CKER-FM
- Edmonton, Alberta; Canada;
- Broadcast area: Edmonton Metropolitan Region
- Frequency: 101.7 MHz
- Branding: Connect 101.7

Programming
- Format: Multilingual

Ownership
- Owner: Akash Broadcasting Inc

History
- First air date: 1980
- Former frequencies: 1480 kHz (1980–1994); 101.9 MHz (1994–2006);
- Call sign meaning: Edmonton Radio

Technical information
- Class: C
- ERP: 100,000 watts horizontal 24,000 watts vertical
- HAAT: 272 metres (892 ft)
- Transmitter coordinates: 53°31′54.84″N 113°46′51.6″W﻿ / ﻿53.5319000°N 113.781000°W
- Repeater: CJWE-FM 88.1 HD2 Calgary

Links
- Website: edmonton.connectfm.ca

= CKER-FM =

Radio station in Edmonton, Alberta

CKER-FM (101.7 FM, "Connect 101.7") is a radio station in Edmonton, Alberta. Owned by Akash Broadcasting, it broadcasts programming serving South Asian communities in Edmonton.

==History==
CKER-FM first hit the airwaves as CKER-AM on November 1, 1980, as Edmonton's first and only multilingual station. It was owned by O.K. Radio Group, which was headed by Roger Charest and Stu Morton. The station operated at 1480 AM with a broadcasting power of 10,000 watts.

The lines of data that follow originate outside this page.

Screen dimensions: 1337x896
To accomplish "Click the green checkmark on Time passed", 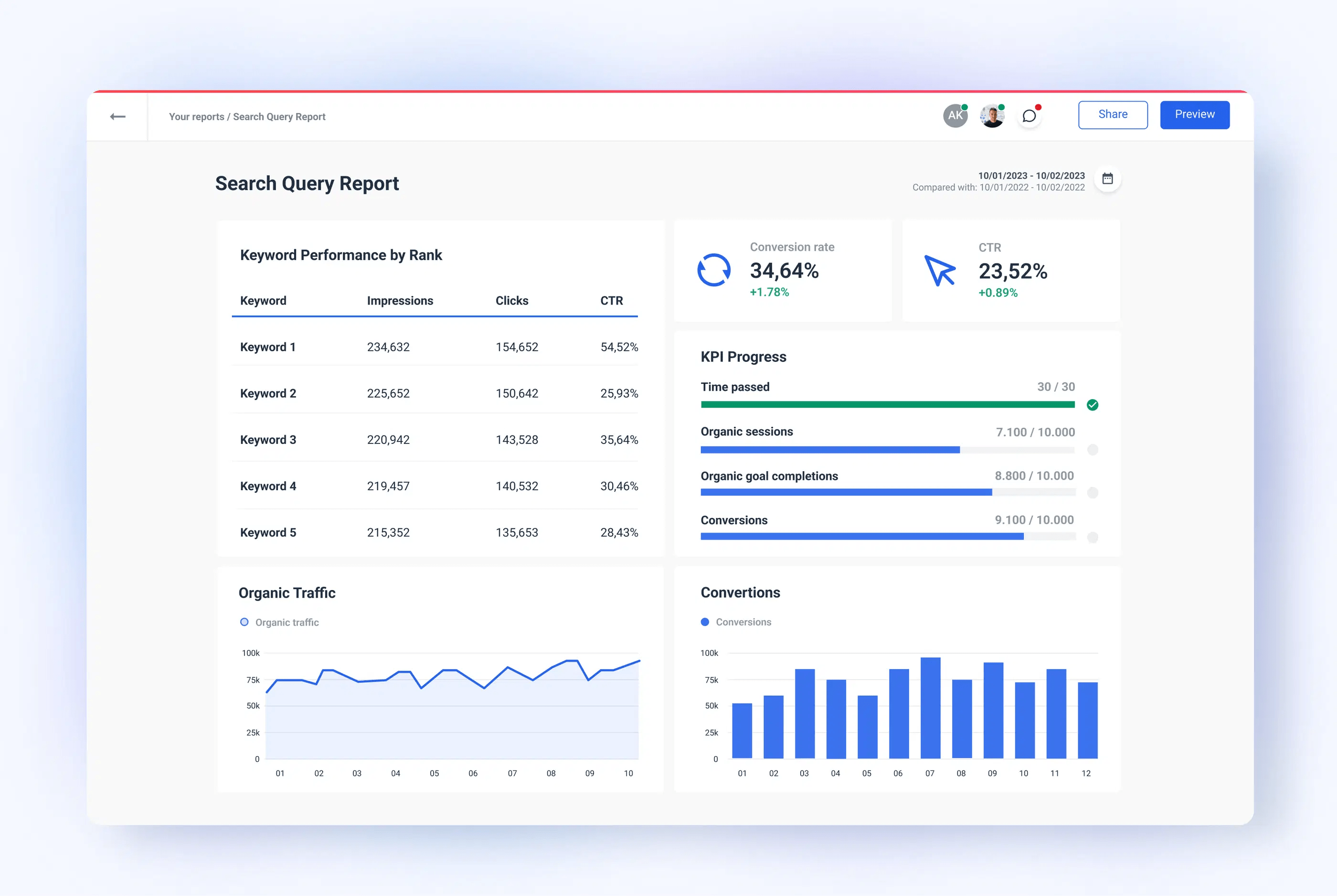I will [1093, 405].
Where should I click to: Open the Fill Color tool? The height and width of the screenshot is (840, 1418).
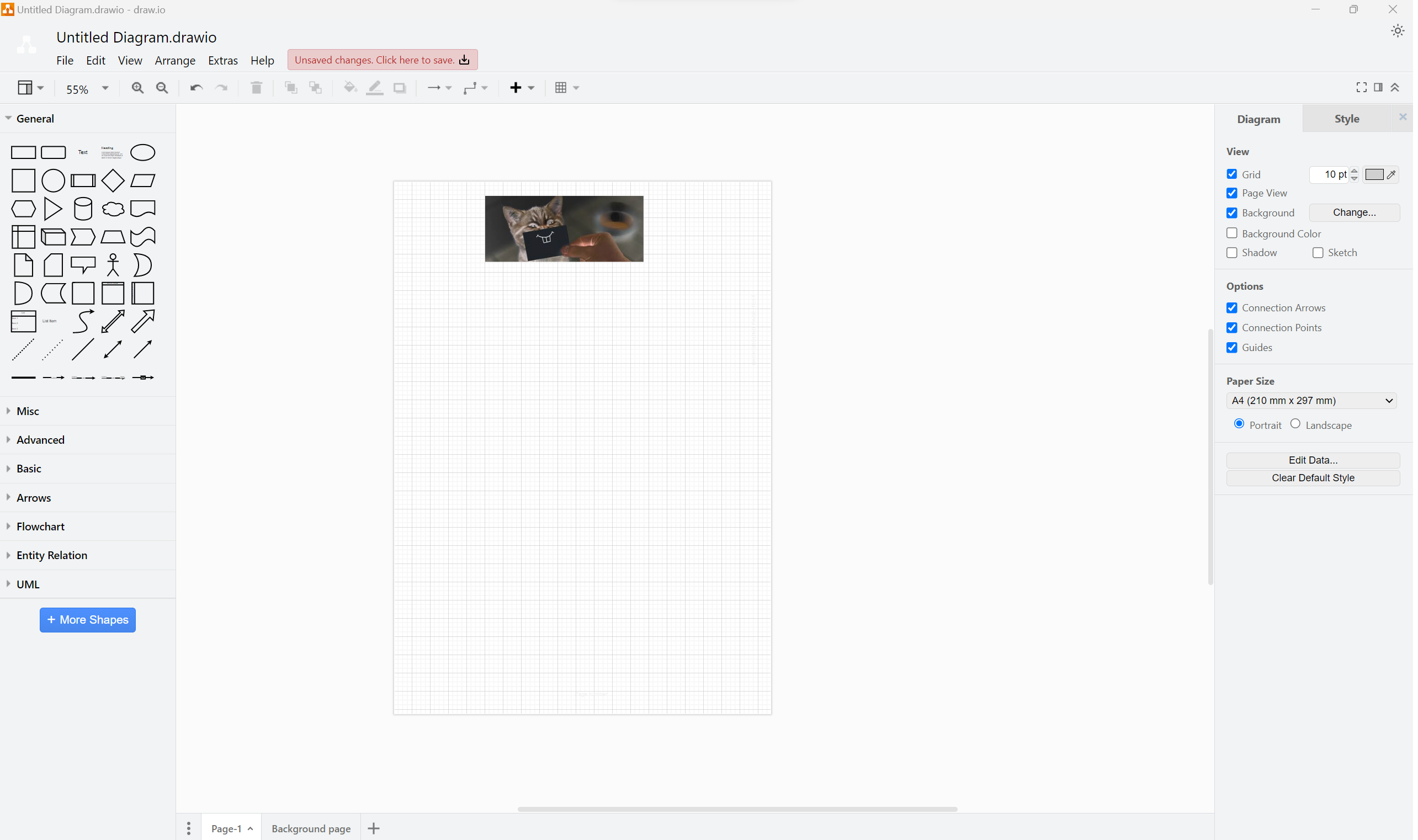350,88
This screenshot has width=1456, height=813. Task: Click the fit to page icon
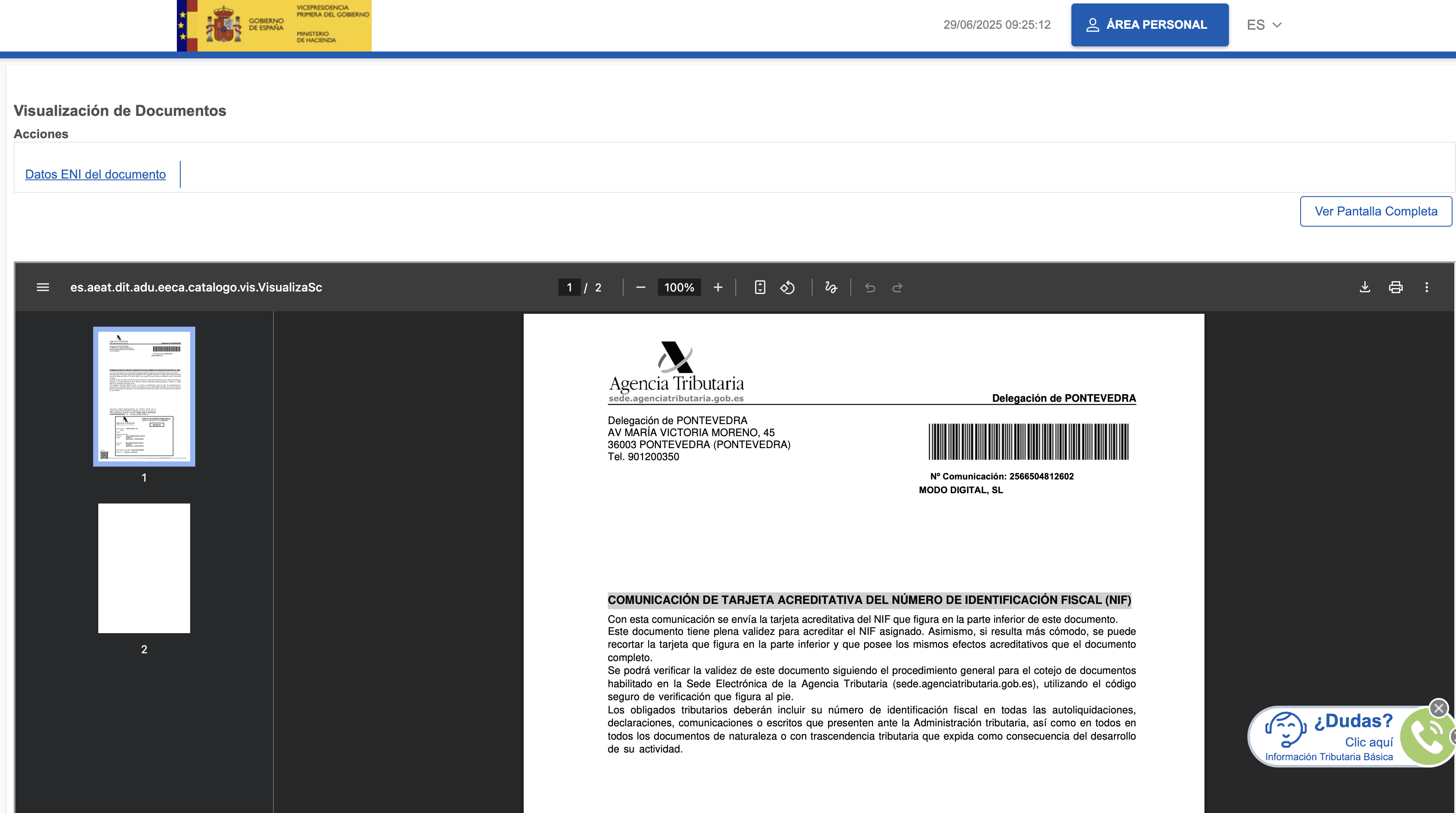pos(760,287)
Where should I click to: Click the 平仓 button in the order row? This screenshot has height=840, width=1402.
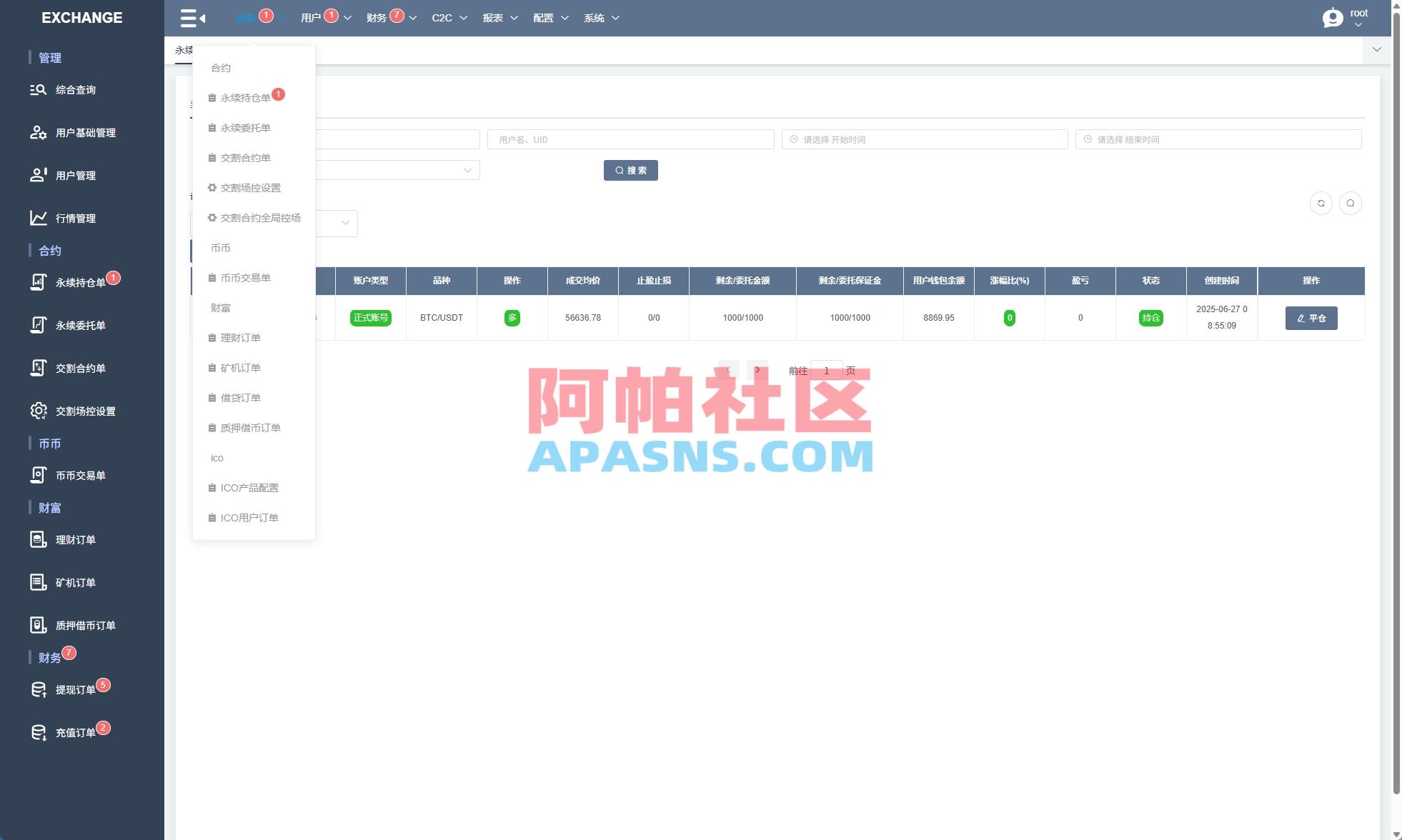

In 1982, O.K. Radio Group spun off CKER into a separate company, CKER Radio Ltd., headed by Roger Charest and other investors.

In 1994, CKER was granted approval by the CRTC to move to the FM band at 101.9 MHz with an ERP of 64,000 watts, on a frequency previously used by CKO from 1978 to 1989. This would later be increased to 100,000 watts. On January 18, 2006, CKER received approval to move from 101.9 to 101.7 MHz in an effort to alleviate interference that was being caused to other stations.

On November 29, 2006, CKER-FM was sold to Rogers Communications who also purchased other stations owned by O.K. Radio Group. Rogers pledged to keep the station the same, with a multilingual format and the World FM branding.

The station was twice named the best multicultural station in 2009 and 2010 at the Canadian Music and Broadcast Industry Awards.

In August 2020, Rogers filed with the CRTC to sell CKER-FM to Akash Broadcasting, owner of CJCN-FM in Surrey, British Columbia. The sale was approved three months later on December 2, with the station being transferred from Rogers to Akash Broadcasting for $6.7 million.

On August 18, 2021, CKER was rebranded from World FM to Connect FM to match CJCN.

The station was branded as 101.7 World FM until August 2021.

==Programming==
CKER airs programming in over 10 languages serving over 12 ethnic groups. It has programming in the following languages: Arabic, Cantonese, Filipino, German, Italian, Mandarin, Polish, Punjabi, Spanish and Ukrainian.